Gloria

Gloria

<< Gloria est une femme divorcée de 58 ans. Ses enfants ont quitté la maison mais elle n’a aucune envie de passer ses jours et ses nuits seule. Déterminée à défier l’âge et la solitude, elle s’embarque dans un tourbillon de fêtes à la recherche d’un instant de gratification, qui ne mène habituellement qu’à la déception et au vide. Mais lorsqu’elle rencontre Rodolfo, un ancien officier naval de sept ans son aîné, elle se sent immédiatement conquise. >>

Voici un film produit par Pablo Larrain, réalisateur du fascinant No (avec Gael Garcia Bernal, 2013). Ces deux films ont un point commun. Ce que l’on retient en sortant de la salle. C’est à dire un cinéma chilien qui montre sa puissance, sa force. Le cinéma chilien arrive sur nos écrans pour nous offrir quelque chose d’unique. Des portraits de personnages enfouis dans la société chilienne. Des films de personnages, ce grand avantage, qui pousse des réalisateurs à diriger d’excellents comédiens(nes).

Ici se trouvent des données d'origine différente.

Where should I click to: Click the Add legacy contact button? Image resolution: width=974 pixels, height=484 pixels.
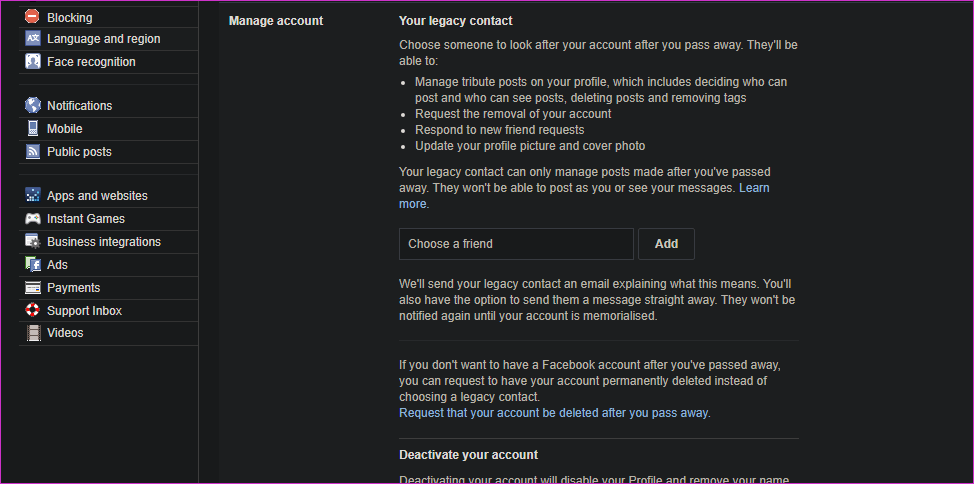(x=666, y=244)
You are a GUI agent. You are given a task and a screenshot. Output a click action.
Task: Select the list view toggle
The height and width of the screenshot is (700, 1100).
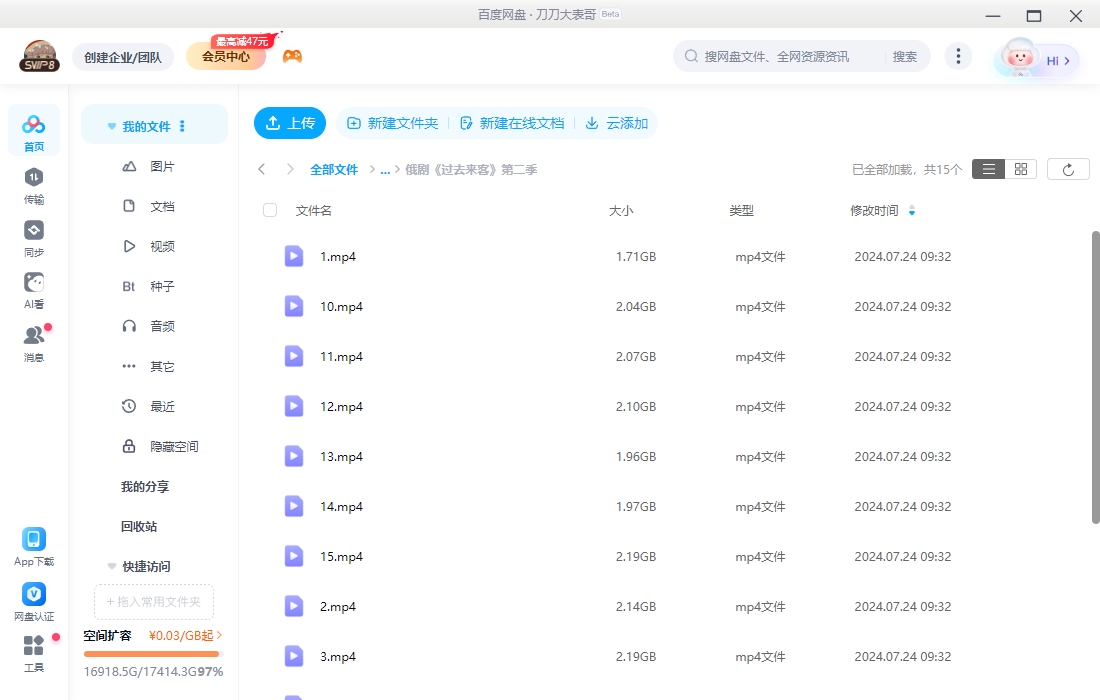[x=988, y=168]
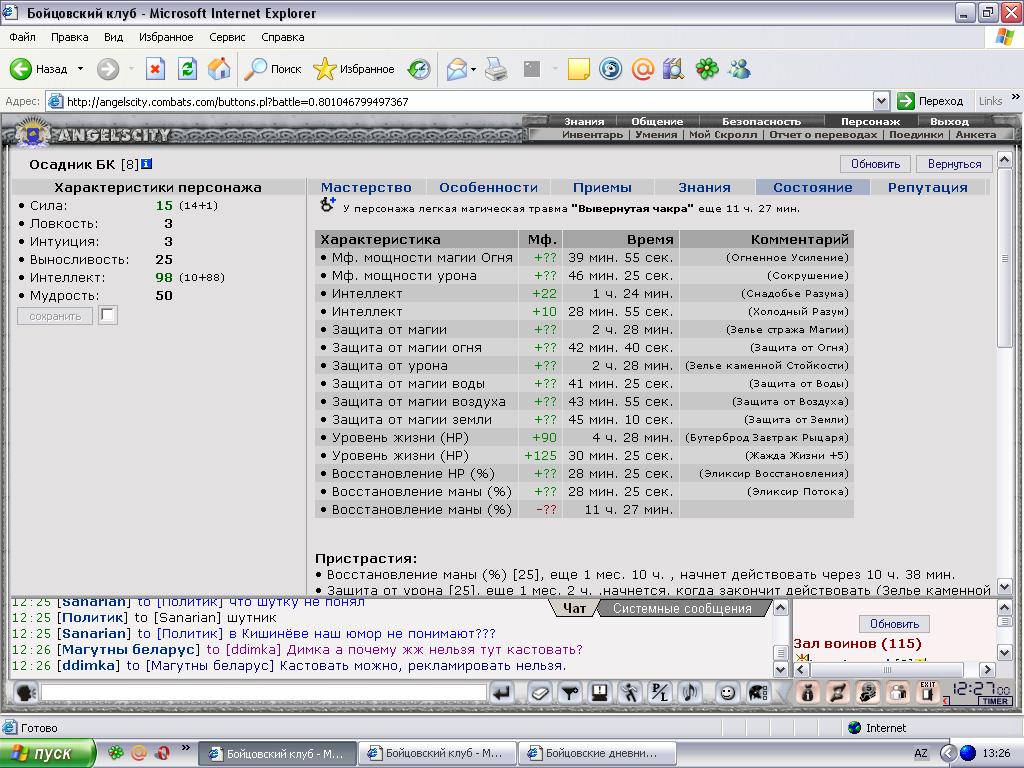Select the Системные сообщения chat tab

(x=682, y=609)
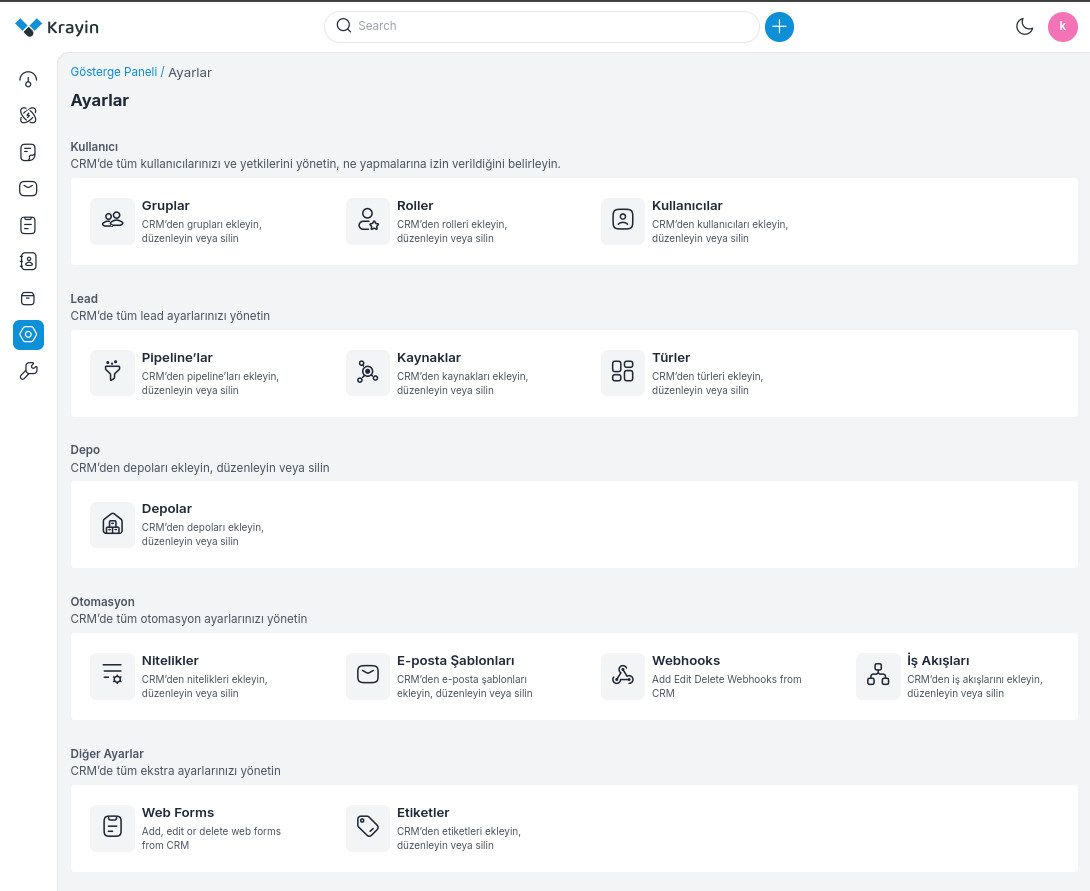Open the Kullanıcılar settings link
The image size is (1090, 891).
pos(687,206)
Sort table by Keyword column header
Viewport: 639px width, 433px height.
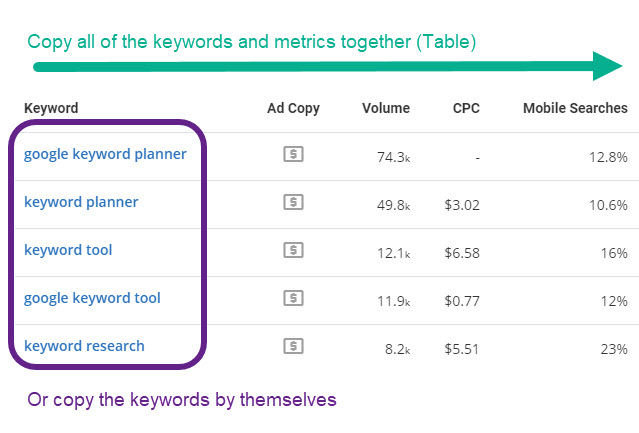(51, 108)
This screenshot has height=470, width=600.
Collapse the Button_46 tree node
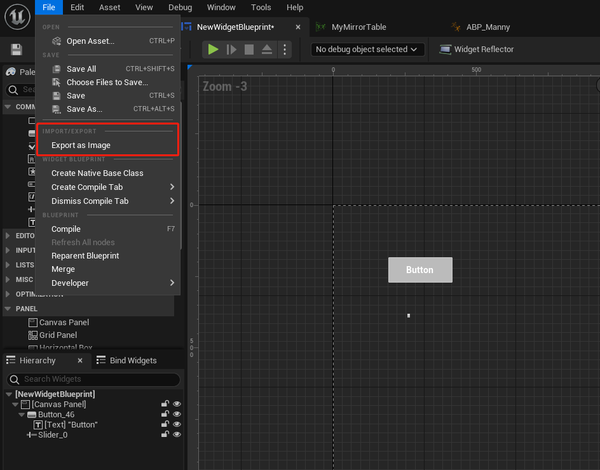(x=21, y=414)
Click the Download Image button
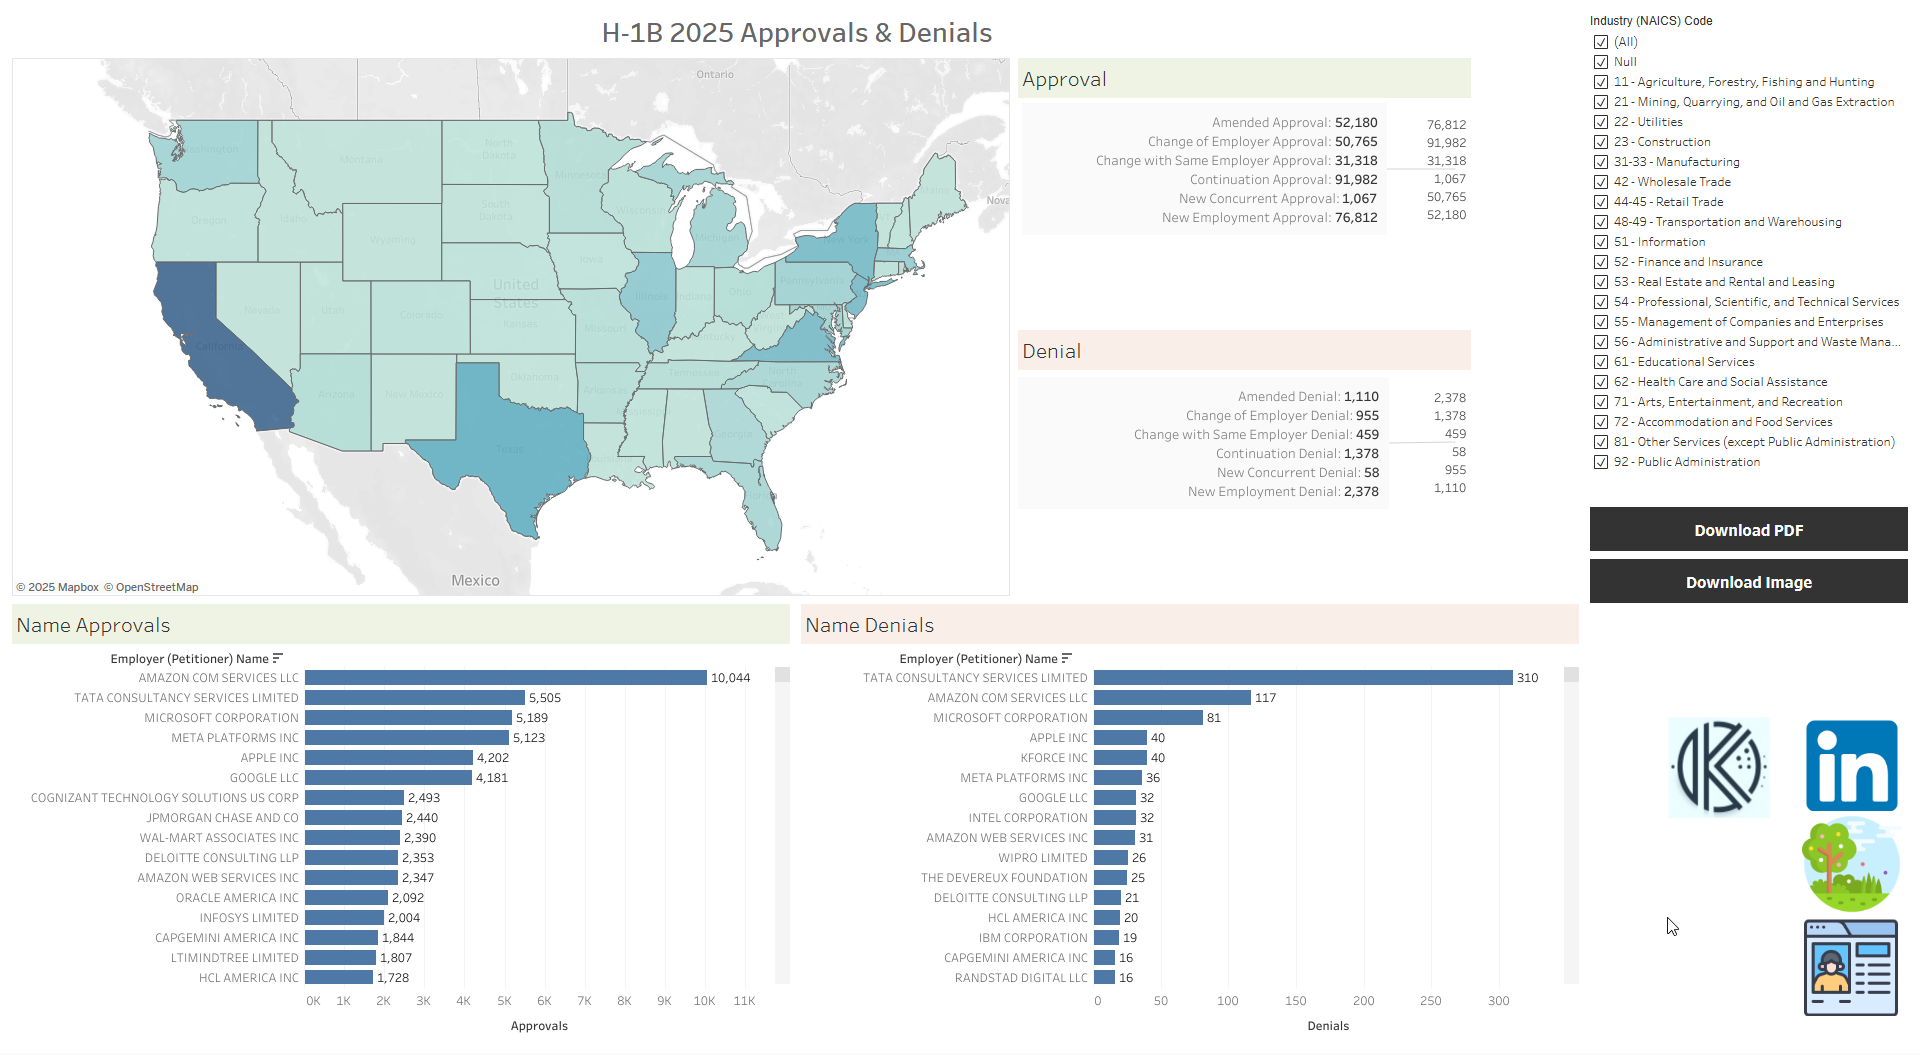Screen dimensions: 1920x1055 [x=1748, y=582]
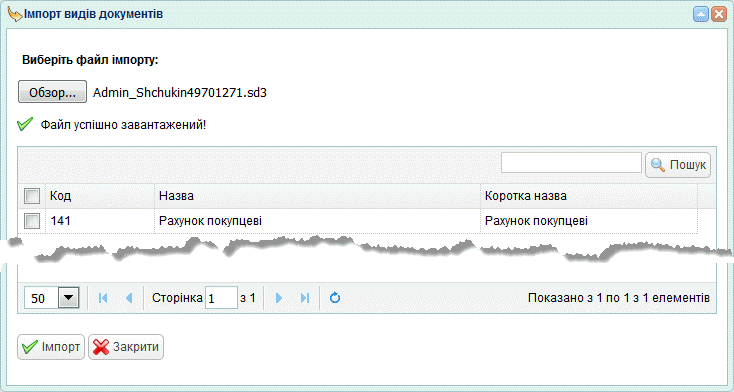Go to the next page
Image resolution: width=734 pixels, height=392 pixels.
coord(279,298)
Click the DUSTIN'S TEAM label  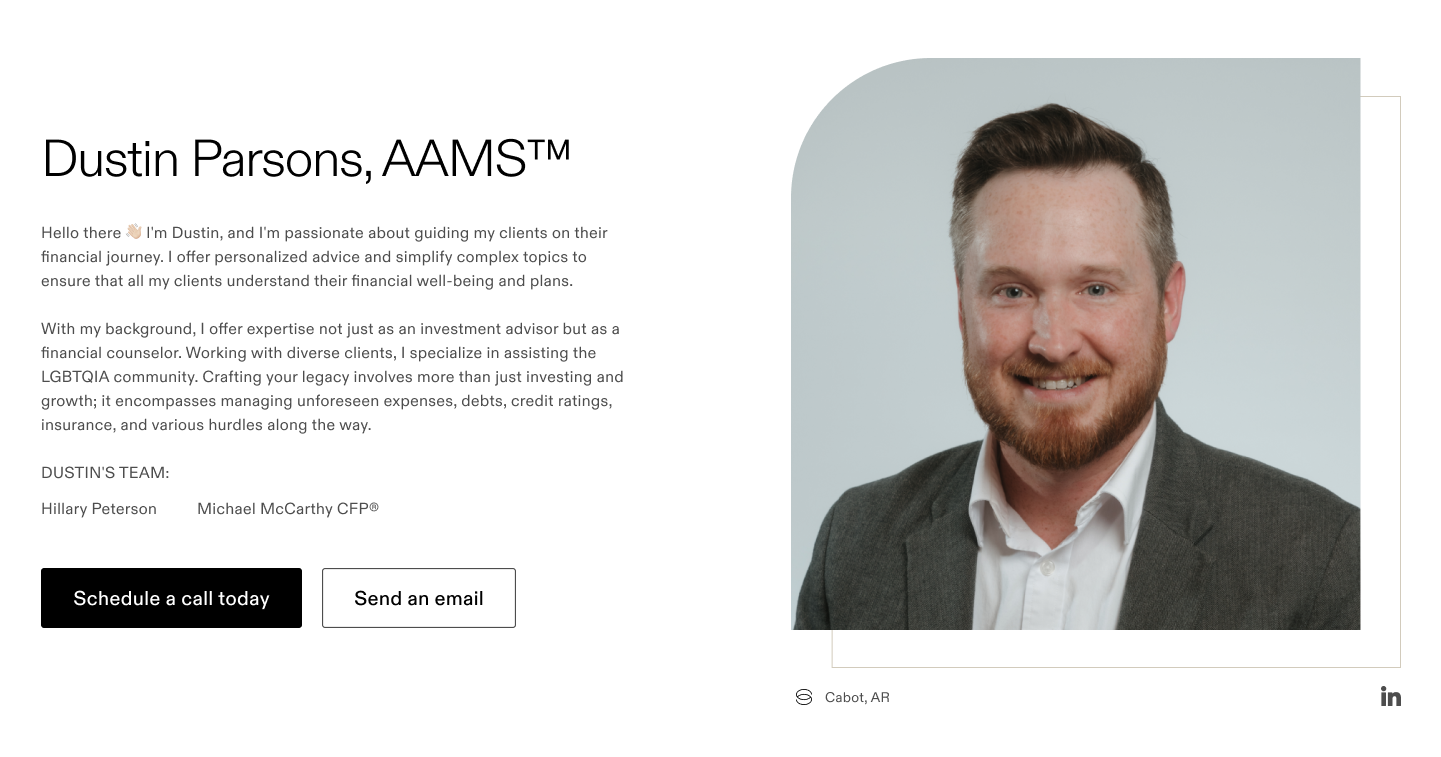tap(105, 473)
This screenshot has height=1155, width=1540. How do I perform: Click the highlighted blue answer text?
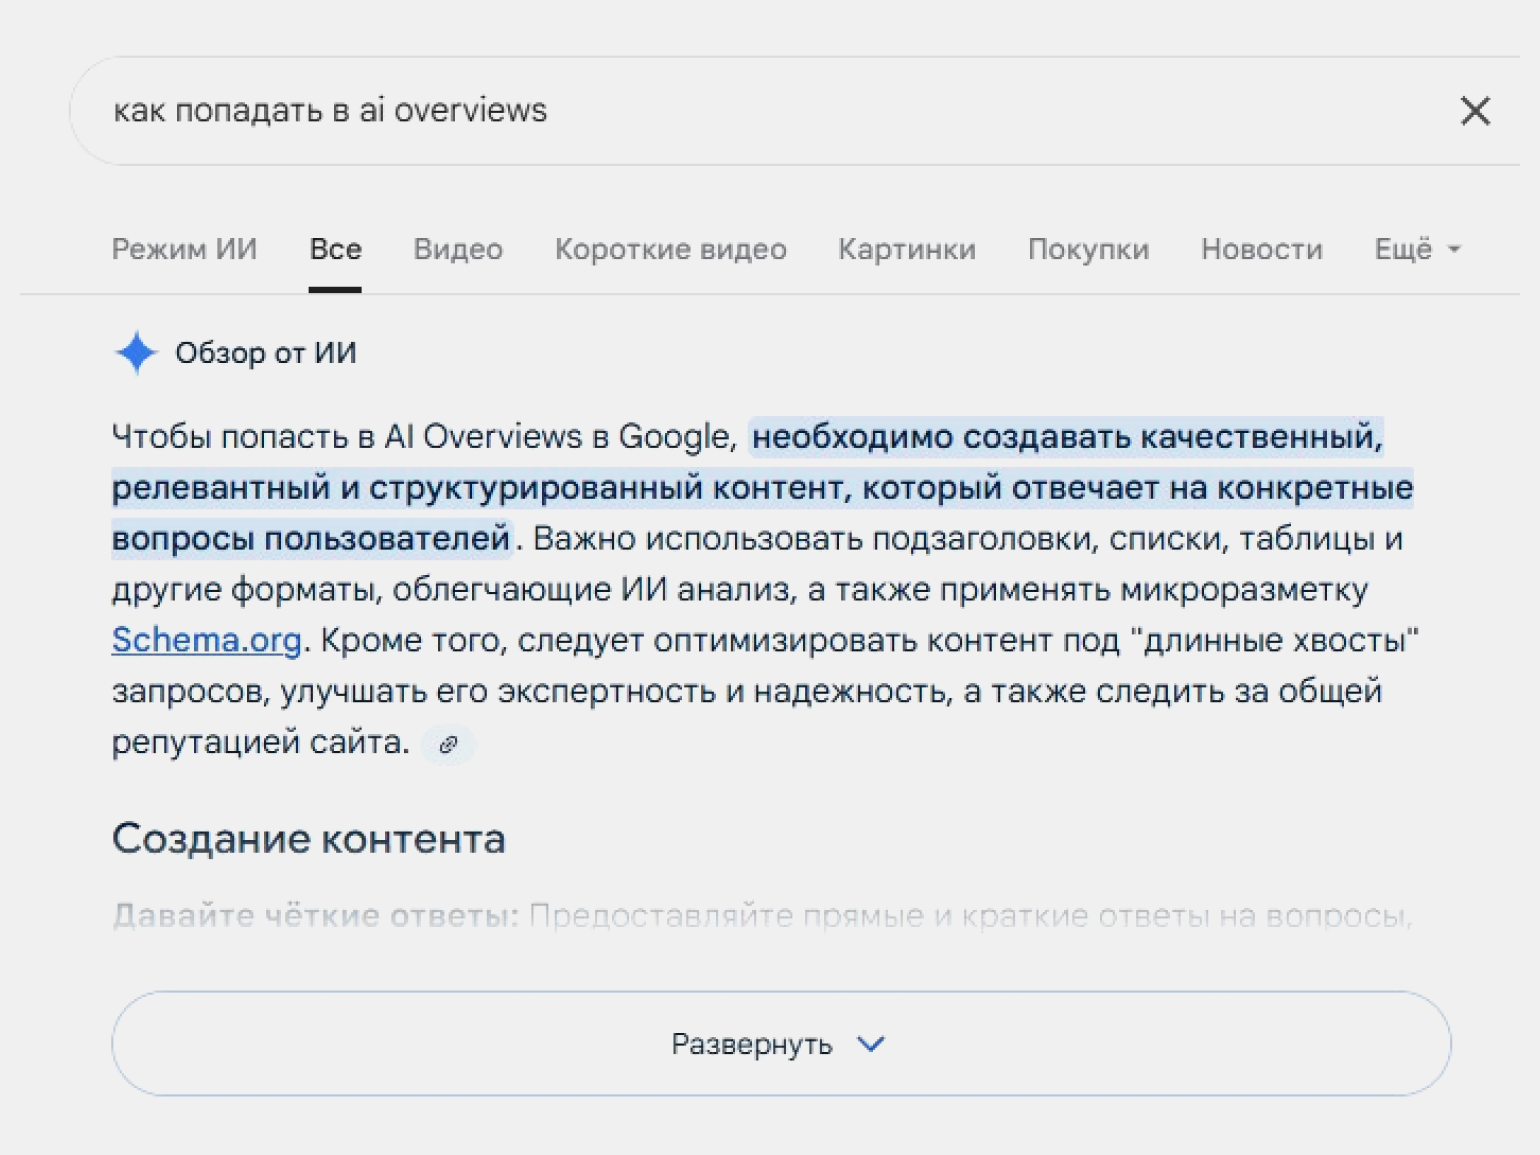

La preuve ici, avec Paulina Garcia. Elle s’impose ici directement comme l’actrice fétiche de Sebastian Lelio. On ressent le plaisir du réalisateur qu’il éprouve à la filmer. Et l’actrice donne tout ce qu’elle a. Sa fougue, son énergie et son charisme font mouche. Le gros point noir, qui est un point fort pour l’actrice, c’est que celle-ci porte à elle seule le film. Paulina Garcia joue, très bien, mais fait tout. Si le spectateur entre dans le film (ce qui m’est arrivé à trente minutes de la fin), c’est bien grâce à l’actrice.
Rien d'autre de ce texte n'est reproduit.